*Work instructions:*
The listing below must be repeated word for word, without its pictures.
=== Begin Enclosure ===
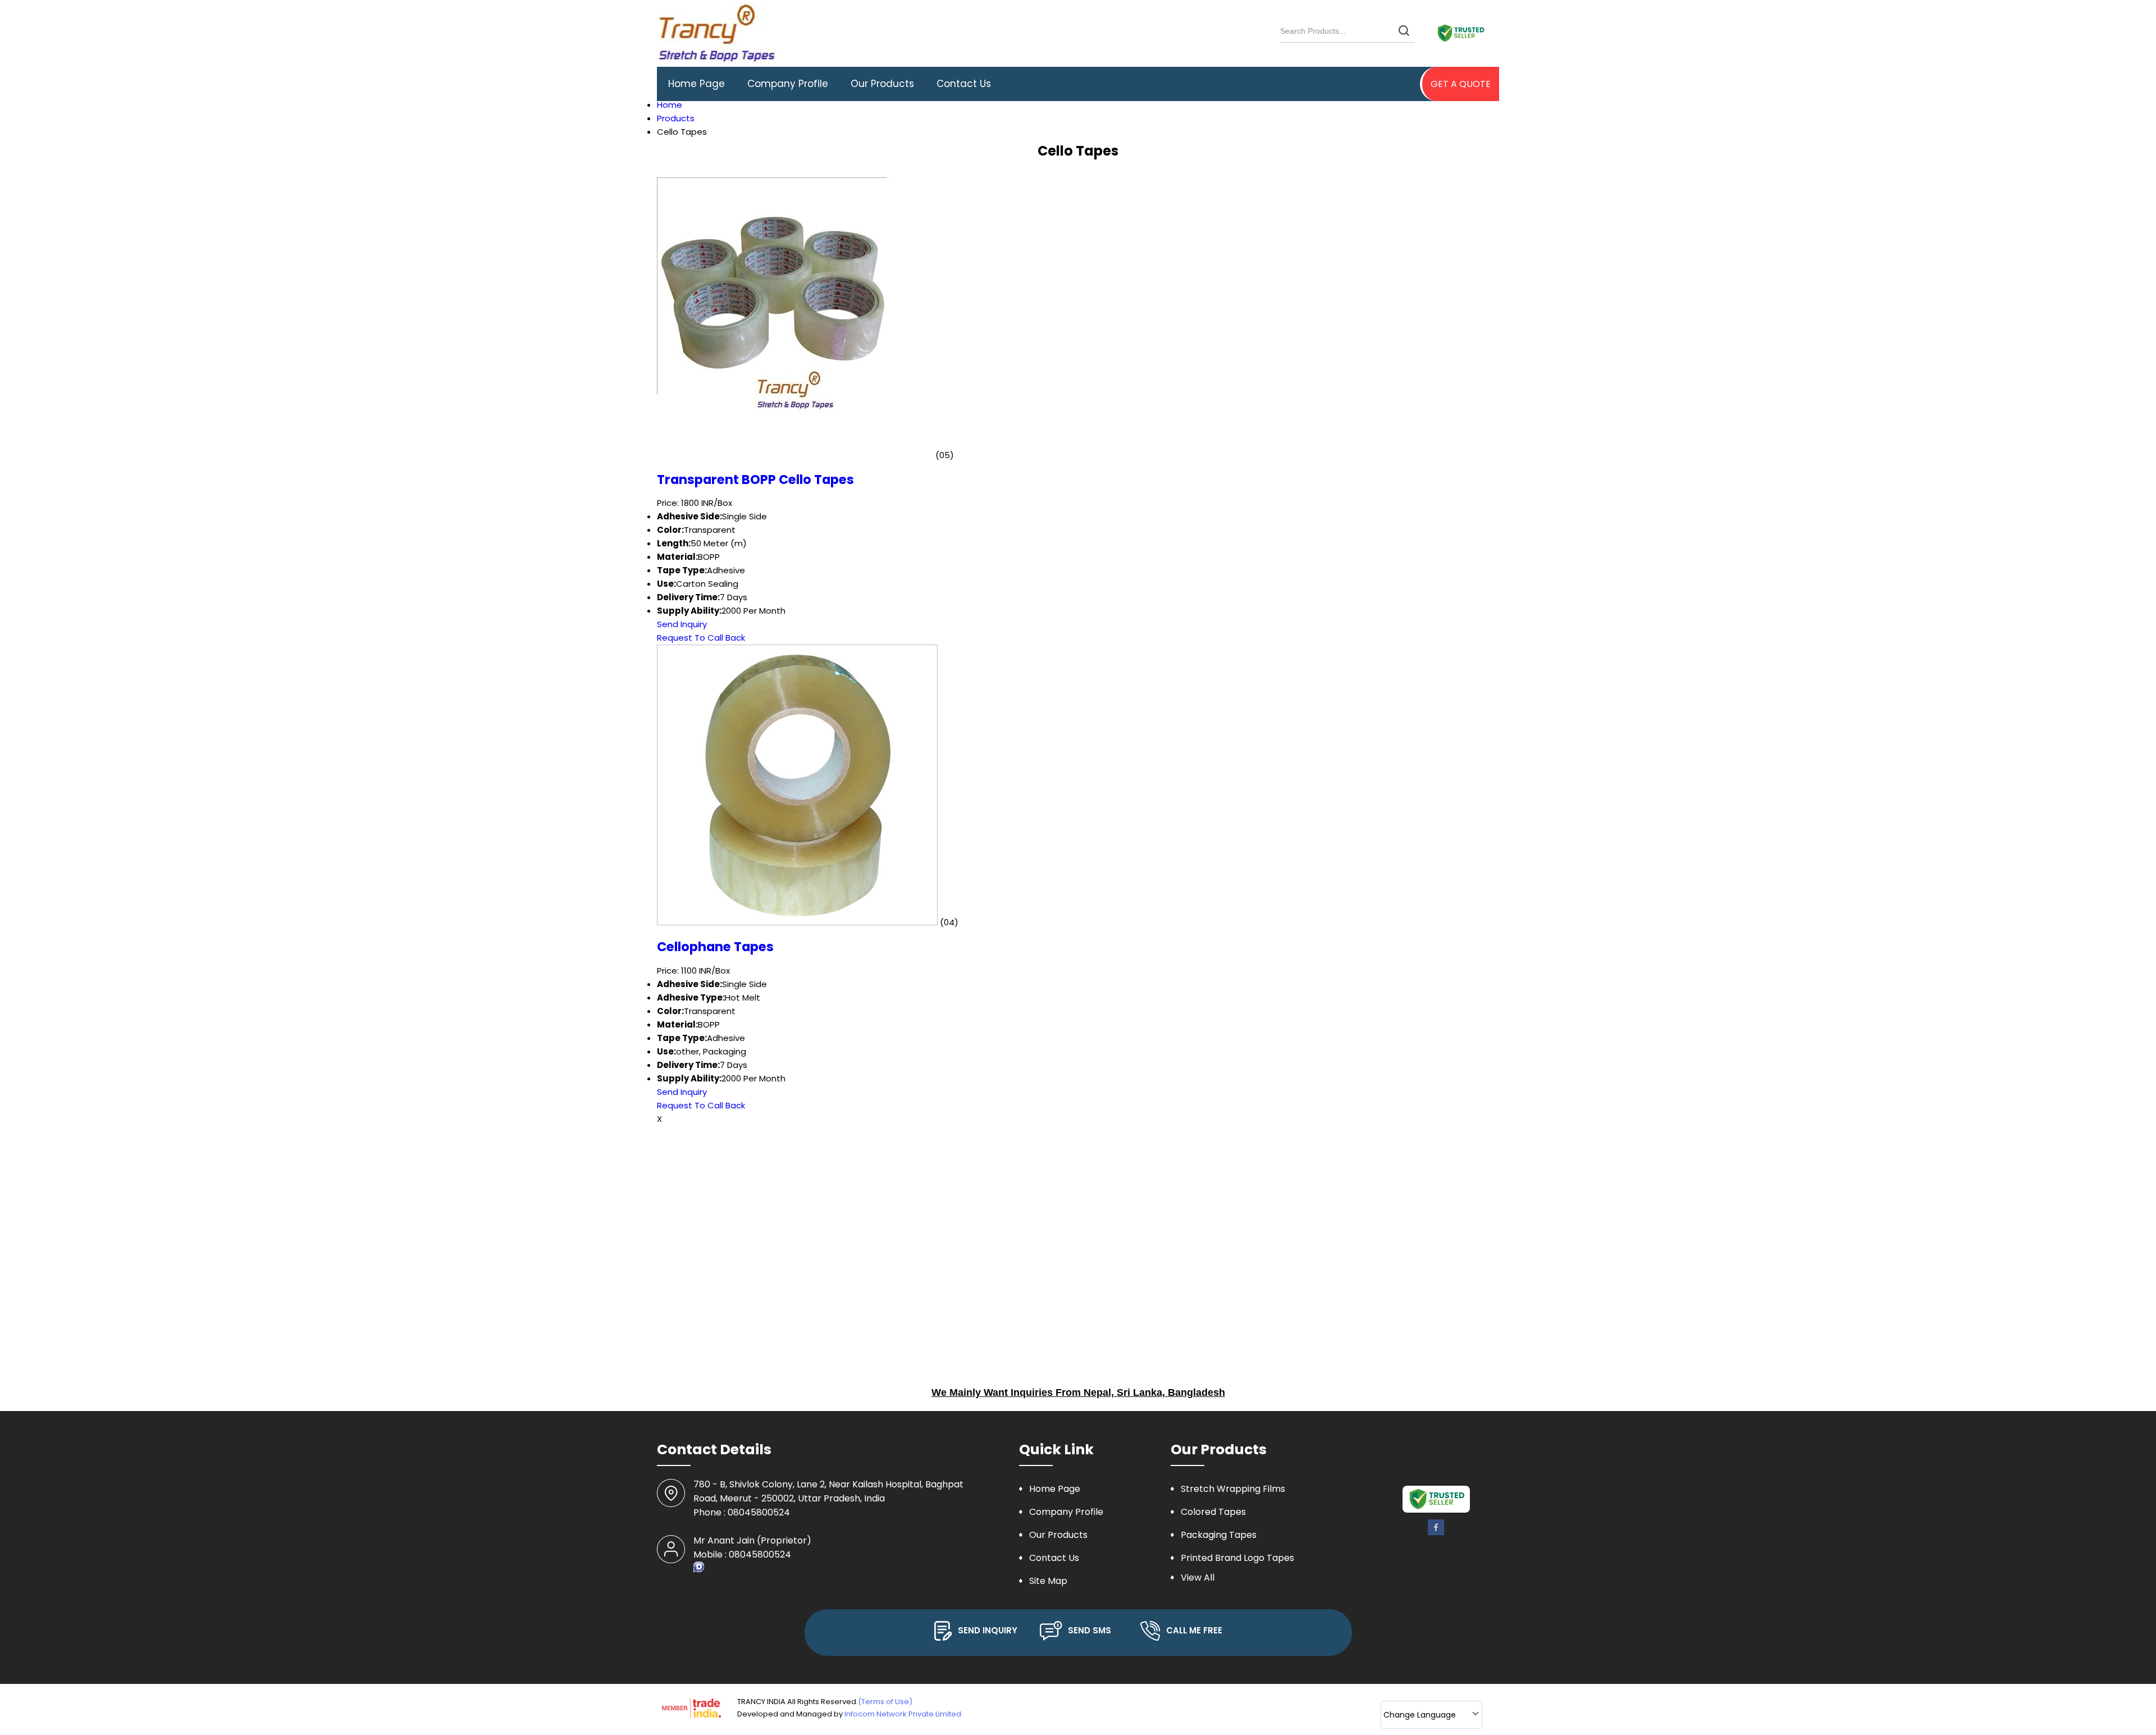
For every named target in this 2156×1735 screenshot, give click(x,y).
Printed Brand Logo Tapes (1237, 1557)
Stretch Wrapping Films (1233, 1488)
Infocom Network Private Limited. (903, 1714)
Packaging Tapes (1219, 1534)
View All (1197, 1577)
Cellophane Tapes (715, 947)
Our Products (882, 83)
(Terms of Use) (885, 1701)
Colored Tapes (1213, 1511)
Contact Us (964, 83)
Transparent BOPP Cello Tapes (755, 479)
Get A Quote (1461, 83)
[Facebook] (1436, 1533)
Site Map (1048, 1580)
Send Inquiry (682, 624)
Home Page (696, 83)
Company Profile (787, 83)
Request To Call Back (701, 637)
=== End Enclosure ===
*Task response:*
For every named target in this 2156×1735 screenshot, give click(x,y).
Printed Brand Logo Tapes (1237, 1557)
Stretch Wrapping Films (1233, 1488)
Infocom Network Private Limited. (903, 1714)
Packaging Tapes (1219, 1534)
View All (1197, 1577)
Cellophane Tapes (715, 947)
Our Products (882, 83)
(Terms of Use) (885, 1701)
Colored Tapes (1213, 1511)
Contact Us (964, 83)
Transparent BOPP Cello Tapes (755, 479)
Get A Quote (1461, 83)
[Facebook] (1436, 1533)
Site Map (1048, 1580)
Send Inquiry (682, 624)
Home Page (696, 83)
Company Profile (787, 83)
Request To Call Back (701, 637)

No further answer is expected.